◆ **WORK ORDER**
Repeat exactly the lines of the entries below from the one with "Click the Description field label" through the one with "The image size is (799, 475).", both ends included, and nothing else.

Dataset entries:
··········
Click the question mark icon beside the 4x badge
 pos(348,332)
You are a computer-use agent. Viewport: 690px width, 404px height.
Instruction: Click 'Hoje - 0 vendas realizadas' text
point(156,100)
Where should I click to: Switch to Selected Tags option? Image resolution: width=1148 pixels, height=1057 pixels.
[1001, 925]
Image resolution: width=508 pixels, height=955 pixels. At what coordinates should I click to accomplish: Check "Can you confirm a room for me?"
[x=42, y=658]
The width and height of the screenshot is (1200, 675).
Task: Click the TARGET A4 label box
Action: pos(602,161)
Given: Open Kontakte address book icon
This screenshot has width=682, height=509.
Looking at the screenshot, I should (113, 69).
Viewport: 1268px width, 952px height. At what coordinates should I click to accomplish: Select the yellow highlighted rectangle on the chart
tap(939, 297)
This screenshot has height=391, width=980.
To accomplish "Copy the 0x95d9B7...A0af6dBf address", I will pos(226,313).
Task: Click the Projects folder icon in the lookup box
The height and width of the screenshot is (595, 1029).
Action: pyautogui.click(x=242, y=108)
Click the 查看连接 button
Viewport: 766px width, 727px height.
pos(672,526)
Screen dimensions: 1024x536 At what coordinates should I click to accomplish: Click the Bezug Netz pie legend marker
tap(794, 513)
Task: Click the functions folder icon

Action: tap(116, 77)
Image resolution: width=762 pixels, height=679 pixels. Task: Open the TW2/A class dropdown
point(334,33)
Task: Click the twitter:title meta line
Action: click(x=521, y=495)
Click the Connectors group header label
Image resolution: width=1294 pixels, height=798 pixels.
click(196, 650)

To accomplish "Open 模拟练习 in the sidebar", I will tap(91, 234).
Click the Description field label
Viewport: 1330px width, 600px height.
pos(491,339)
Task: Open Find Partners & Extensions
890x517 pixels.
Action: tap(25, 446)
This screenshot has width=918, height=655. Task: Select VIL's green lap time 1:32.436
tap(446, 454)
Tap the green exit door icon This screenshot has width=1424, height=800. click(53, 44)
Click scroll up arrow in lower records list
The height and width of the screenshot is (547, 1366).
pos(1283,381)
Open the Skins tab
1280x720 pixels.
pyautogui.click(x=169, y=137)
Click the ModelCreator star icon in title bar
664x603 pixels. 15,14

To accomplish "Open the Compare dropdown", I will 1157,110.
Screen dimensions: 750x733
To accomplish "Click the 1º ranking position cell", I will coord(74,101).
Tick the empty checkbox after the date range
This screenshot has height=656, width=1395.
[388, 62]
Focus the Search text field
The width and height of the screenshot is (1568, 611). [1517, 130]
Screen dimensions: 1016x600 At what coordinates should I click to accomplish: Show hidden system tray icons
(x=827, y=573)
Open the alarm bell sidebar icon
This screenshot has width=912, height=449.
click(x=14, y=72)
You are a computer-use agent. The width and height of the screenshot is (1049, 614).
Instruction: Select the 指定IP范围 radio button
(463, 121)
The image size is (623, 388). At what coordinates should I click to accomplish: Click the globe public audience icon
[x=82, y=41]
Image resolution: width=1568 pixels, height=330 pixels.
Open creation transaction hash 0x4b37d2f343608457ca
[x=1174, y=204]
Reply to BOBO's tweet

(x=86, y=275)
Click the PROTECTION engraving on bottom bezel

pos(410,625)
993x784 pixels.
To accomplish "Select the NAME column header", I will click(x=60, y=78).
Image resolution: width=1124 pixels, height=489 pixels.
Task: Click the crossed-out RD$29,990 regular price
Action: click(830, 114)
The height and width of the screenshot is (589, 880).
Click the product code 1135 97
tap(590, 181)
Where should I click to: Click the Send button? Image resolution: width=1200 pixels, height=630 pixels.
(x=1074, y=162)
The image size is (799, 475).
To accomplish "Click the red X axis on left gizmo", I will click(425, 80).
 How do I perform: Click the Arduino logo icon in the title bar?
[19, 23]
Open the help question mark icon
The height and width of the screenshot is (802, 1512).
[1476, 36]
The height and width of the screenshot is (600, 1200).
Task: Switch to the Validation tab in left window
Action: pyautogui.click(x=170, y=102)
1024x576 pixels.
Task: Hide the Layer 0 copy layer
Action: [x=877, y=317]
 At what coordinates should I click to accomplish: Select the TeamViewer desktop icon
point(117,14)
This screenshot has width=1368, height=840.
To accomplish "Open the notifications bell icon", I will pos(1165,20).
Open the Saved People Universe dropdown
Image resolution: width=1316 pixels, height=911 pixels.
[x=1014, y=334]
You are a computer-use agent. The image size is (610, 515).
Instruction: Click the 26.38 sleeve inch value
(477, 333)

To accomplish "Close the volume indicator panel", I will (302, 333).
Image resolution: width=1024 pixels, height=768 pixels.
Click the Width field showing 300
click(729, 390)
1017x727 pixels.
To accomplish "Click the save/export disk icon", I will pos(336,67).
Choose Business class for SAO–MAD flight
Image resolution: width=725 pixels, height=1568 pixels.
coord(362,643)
··········
◆ **RESPONSE TO THIS EXERCISE**
Click the Description field label
Viewport: 1330px width, 600px height.
pos(491,339)
Task: Open Find Partners & Extensions
890x517 pixels.
Action: tap(25, 446)
This screenshot has width=918, height=655. Task: Select VIL's green lap time 1:32.436
tap(446, 454)
Tap the green exit door icon This screenshot has width=1424, height=800. click(53, 44)
Click scroll up arrow in lower records list
The height and width of the screenshot is (547, 1366).
pos(1283,381)
Open the Skins tab
1280x720 pixels.
pyautogui.click(x=169, y=137)
Click the ModelCreator star icon in title bar
664x603 pixels. 15,14

To accomplish "Open the Compare dropdown", I will 1157,110.
Screen dimensions: 750x733
To accomplish "Click the 1º ranking position cell", I will coord(74,101).
Tick the empty checkbox after the date range
This screenshot has height=656, width=1395.
[388, 62]
Focus the Search text field
The width and height of the screenshot is (1568, 611). [1517, 130]
Screen dimensions: 1016x600 At what coordinates should I click to accomplish: Show hidden system tray icons
(x=827, y=573)
Open the alarm bell sidebar icon
This screenshot has width=912, height=449.
click(x=14, y=72)
You are a computer-use agent. The width and height of the screenshot is (1049, 614).
Instruction: Select the 指定IP范围 radio button
(463, 121)
The image size is (623, 388). At what coordinates should I click to accomplish: Click the globe public audience icon
[x=82, y=41]
Image resolution: width=1568 pixels, height=330 pixels.
Open creation transaction hash 0x4b37d2f343608457ca
[x=1174, y=204]
Reply to BOBO's tweet

(x=86, y=275)
Click the PROTECTION engraving on bottom bezel

pos(410,625)
993x784 pixels.
To accomplish "Select the NAME column header", I will click(x=60, y=78).
Image resolution: width=1124 pixels, height=489 pixels.
Task: Click the crossed-out RD$29,990 regular price
Action: click(830, 114)
The height and width of the screenshot is (589, 880).
Click the product code 1135 97
tap(590, 181)
Where should I click to: Click the Send button? Image resolution: width=1200 pixels, height=630 pixels.
(x=1074, y=162)
The image size is (799, 475).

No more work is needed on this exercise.